Energy Compute And The Supply Chain Politics
AI’s rise is megawatt-thirsty, and Huang leaned into that fact. That is putting pressure on policy and grids, as a global data center thirst for electricity is projected to nearly double by 2026, according to analysts at the International Energy Agency. In that context, Huang linked Nvidia’s growth with U.S. energy resources and manufacturing arrangements for advanced systems within the United States.
He said Blackwell-generation hardware is now fully in production in Arizona, with manufacturing partners including TSMC, SK Hynix and Foxconn. Though Huang credited Trump with calling for a return of manufacturing, the revival also depends on the Chips and Science Act, which was passed in 2022 and directed tens of billions of dollars in incentives to chip fabs and memory plants operated by those same suppliers.

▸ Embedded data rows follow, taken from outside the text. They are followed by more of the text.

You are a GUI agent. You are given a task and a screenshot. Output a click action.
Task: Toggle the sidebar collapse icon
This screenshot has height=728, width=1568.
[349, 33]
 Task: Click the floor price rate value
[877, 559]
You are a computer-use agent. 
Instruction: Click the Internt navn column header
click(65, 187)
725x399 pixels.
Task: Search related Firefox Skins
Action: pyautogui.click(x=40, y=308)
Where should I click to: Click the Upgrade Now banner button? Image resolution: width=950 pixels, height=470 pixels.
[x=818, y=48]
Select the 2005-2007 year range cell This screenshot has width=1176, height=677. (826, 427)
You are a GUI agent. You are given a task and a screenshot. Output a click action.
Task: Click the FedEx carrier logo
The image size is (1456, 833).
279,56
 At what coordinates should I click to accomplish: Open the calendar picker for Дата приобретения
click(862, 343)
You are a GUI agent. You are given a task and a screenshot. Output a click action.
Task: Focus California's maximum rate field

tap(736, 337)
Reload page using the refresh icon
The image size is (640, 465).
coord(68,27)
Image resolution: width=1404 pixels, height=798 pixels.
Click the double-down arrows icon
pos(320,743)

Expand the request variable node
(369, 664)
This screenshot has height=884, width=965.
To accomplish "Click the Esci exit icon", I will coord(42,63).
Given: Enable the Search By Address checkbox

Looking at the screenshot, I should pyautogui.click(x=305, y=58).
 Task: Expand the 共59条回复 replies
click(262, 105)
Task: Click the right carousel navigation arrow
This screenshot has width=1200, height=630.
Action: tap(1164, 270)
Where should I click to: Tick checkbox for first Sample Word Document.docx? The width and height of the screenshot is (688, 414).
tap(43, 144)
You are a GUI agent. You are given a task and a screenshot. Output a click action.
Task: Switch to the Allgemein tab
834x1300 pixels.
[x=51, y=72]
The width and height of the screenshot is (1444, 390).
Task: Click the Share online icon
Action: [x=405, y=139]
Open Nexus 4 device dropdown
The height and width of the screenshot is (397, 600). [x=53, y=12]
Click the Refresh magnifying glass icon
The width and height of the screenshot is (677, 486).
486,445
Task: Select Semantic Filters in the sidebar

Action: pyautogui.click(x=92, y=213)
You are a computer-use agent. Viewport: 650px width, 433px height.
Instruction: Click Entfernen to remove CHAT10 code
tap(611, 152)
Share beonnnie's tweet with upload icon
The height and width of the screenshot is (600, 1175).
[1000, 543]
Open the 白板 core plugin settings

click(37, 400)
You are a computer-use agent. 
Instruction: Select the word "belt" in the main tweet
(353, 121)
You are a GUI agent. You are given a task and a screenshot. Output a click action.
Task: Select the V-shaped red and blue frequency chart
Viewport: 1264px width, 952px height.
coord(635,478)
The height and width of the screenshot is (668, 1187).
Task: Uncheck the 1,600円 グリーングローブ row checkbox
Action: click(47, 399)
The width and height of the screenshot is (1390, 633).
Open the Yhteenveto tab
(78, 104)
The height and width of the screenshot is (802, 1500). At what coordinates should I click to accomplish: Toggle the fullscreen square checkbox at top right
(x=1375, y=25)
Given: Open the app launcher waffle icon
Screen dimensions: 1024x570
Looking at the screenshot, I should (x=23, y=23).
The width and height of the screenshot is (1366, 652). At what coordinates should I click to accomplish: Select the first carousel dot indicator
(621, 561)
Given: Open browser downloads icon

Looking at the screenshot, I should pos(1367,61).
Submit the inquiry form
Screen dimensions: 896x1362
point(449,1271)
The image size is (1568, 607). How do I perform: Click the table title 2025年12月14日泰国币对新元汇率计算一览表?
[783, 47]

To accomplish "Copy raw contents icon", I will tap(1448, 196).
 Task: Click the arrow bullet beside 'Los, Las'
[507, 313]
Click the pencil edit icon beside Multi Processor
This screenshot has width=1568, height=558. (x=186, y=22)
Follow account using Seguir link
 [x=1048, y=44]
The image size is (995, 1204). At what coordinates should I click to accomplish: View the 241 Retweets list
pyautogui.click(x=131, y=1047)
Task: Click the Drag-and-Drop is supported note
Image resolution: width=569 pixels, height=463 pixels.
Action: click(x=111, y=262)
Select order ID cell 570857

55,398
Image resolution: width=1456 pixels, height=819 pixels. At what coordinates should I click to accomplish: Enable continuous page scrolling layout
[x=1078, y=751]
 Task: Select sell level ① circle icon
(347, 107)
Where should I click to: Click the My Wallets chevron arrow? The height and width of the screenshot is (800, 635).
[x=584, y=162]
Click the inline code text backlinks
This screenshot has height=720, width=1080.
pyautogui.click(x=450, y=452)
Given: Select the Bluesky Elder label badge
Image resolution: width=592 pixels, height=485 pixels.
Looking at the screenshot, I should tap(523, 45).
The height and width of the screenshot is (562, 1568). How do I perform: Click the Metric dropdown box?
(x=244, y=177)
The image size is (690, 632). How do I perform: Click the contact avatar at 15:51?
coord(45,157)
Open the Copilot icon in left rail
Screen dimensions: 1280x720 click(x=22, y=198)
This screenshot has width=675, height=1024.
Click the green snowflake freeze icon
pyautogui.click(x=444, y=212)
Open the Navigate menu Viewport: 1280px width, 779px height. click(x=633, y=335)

Hardware Roadmap And Stakes On The Market
Nvidia’s short-term growth driver remains its data center business. Huang highlighted the Grace Blackwell NVL72 as a leap forward in training and inference efficiency with SemiAnalysis measurements of some 10x better performance per dollar, per watt compared to the previous H200 NVL8 design. The Vera Rubin platform, available in the near future (as of this writing), will further reduce cost-per-token and latency, he added.

Nvidia is estimating $500 billion in sales for Grace Blackwell and Vera Rubin from 2025 through 2026, marking the chip maker’s confidence that spending on AI is entering a multiyear build cycle. The AI factory-building concept — the digital twin of data centers and industrial endeavors that Omniverse powers — is the company’s pitch for how customers turn capital into something with tangible value.
Next Platforms: Robots And Robotaxis Move Closer
Huang also described humanoid and service robots coming up as a new consumer category, name-checking initiatives such as Tesla’s Optimus or Disney’s experimental BDX droid. So while consumer robots are still aspirational, Nvidia is banking on multimodal foundation models and simulation to speed up the demo-to-deployment timeline.
Cars that drive themselves are getting closer to the money. Huang said the Drive AGX Hyperion stack is in development for making vehicles “robotaxi-ready,” with partners including Stellantis, Mercedes-Benz and Lucid. Uber hopes to build a robotaxi fleet that would scale from 2027 toward 100,000 units — with an initial order of 5,000 vehicles signed with Stellantis — while keeping ongoing pilots in place with Waymo and with Lucid and its automation partner Nuro.
6G Bets Meet Quantum Ambitions In New Partnerships
The Nokia deal puts Nvidia in the middle of the 6G debate as bodies such as 3GPP and ITU move to establish IMT‑2030 frameworks. If Arc can deliver AI-operated RANs with economically significant levels of spectral efficiency per bit, it has the potential to reshape not just carrier economics, but also global geopolitics in terms of which country owns the world’s wireless stack.
Meantime, NVQLink is an effort to weave today’s GPU-based AI into tomorrow’s quantum accelerators. DOE’s participation is a sign that the first killer apps are expected to be in solid-state physics, materials development, and climate modeling rather than consumer AI — a kind of R&D track whose payoffs include breakthroughs when classical compute faces an upper bound.
Why It Matters For Policy, Energy, And AI Competition
In Washington, product news and policy theater are intermixed. Huang’s pronouncements help widen Nvidia’s technology moat, and the government audience he seems to be courting controls standards, subsidies and the grid. The MAGA-tinged rhetoric may be headline bait, but the larger story is one of strategy: lock in U.S.-based capacity, ally with public-sector science and present AI as critical infrastructure — before rivals or regulators force a redefinition.